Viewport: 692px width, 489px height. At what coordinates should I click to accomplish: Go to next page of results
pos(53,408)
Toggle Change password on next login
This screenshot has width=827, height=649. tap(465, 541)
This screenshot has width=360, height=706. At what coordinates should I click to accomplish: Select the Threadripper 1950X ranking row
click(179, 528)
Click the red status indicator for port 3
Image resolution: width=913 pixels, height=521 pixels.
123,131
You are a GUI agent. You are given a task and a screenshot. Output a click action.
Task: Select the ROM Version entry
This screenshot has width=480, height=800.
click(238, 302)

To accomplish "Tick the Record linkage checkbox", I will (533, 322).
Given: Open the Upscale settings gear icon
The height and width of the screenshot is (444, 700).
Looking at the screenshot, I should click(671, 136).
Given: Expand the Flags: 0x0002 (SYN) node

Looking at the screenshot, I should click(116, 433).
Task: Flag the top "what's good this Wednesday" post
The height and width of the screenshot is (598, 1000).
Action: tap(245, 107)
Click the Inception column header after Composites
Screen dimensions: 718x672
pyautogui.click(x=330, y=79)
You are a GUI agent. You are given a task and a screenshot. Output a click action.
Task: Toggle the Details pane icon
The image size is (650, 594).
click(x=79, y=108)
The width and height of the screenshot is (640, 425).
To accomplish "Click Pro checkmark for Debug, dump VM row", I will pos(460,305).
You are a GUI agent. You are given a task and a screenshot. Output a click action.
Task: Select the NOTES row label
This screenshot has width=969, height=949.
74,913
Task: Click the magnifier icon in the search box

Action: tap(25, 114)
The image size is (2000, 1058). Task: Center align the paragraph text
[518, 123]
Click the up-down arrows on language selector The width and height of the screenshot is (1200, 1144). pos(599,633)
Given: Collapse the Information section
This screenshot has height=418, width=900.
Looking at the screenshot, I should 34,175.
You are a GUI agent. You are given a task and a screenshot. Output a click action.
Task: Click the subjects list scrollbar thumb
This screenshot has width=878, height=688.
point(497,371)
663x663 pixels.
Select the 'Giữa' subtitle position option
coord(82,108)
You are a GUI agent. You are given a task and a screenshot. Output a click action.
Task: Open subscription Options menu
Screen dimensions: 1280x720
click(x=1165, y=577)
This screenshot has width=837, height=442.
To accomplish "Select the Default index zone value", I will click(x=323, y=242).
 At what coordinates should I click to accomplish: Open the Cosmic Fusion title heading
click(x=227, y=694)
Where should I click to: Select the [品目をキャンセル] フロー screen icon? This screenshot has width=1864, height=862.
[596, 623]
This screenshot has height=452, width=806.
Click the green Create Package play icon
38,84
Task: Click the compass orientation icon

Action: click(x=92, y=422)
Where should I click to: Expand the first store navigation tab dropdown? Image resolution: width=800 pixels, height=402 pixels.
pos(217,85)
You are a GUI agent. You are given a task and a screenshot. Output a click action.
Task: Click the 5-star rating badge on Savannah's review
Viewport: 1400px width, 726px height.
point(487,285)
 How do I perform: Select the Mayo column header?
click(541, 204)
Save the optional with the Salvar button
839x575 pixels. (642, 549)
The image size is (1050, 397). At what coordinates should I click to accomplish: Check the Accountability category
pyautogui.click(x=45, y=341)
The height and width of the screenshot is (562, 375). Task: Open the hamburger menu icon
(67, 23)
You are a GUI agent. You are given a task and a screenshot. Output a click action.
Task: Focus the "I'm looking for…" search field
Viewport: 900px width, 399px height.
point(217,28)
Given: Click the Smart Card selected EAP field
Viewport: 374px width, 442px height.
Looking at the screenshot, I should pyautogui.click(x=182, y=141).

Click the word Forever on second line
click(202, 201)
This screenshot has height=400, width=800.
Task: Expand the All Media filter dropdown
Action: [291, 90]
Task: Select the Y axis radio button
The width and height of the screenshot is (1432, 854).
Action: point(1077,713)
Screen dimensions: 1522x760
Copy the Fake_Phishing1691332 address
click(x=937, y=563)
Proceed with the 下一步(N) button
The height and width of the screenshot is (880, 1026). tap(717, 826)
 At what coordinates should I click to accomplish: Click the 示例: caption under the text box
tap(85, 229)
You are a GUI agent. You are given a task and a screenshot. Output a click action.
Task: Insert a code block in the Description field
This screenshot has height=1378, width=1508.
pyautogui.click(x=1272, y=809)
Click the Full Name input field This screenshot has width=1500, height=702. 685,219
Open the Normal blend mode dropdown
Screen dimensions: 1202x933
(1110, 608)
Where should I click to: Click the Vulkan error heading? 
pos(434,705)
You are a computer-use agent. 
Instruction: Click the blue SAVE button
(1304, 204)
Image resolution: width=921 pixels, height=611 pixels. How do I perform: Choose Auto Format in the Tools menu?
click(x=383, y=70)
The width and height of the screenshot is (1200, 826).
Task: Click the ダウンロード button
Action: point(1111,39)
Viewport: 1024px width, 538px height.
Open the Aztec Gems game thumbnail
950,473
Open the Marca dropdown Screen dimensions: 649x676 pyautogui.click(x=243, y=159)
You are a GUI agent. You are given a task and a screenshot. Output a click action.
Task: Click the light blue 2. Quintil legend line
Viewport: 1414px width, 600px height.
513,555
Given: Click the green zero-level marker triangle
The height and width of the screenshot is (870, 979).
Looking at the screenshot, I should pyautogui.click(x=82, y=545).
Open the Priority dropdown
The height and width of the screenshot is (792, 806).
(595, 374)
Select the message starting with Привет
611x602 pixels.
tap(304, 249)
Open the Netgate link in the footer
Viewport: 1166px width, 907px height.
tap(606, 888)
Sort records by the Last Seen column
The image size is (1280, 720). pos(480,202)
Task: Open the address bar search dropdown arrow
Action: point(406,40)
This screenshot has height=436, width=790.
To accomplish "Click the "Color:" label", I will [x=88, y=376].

- **Your task**
Everything from the line containing "Open the Aztec Gems game thumbnail" through the final line above must be copied exactly, with both ends kept.

- **Exercise solution**
Open the Aztec Gems game thumbnail
950,473
Open the Marca dropdown Screen dimensions: 649x676 pyautogui.click(x=243, y=159)
You are a GUI agent. You are given a task and a screenshot. Output a click action.
Task: Click the light blue 2. Quintil legend line
Viewport: 1414px width, 600px height.
513,555
Given: Click the green zero-level marker triangle
The height and width of the screenshot is (870, 979).
Looking at the screenshot, I should pyautogui.click(x=82, y=545).
Open the Priority dropdown
The height and width of the screenshot is (792, 806).
(595, 374)
Select the message starting with Привет
611x602 pixels.
tap(304, 249)
Open the Netgate link in the footer
Viewport: 1166px width, 907px height.
tap(606, 888)
Sort records by the Last Seen column
The image size is (1280, 720). pos(480,202)
Task: Open the address bar search dropdown arrow
Action: point(406,40)
This screenshot has height=436, width=790.
To accomplish "Click the "Color:" label", I will [x=88, y=376].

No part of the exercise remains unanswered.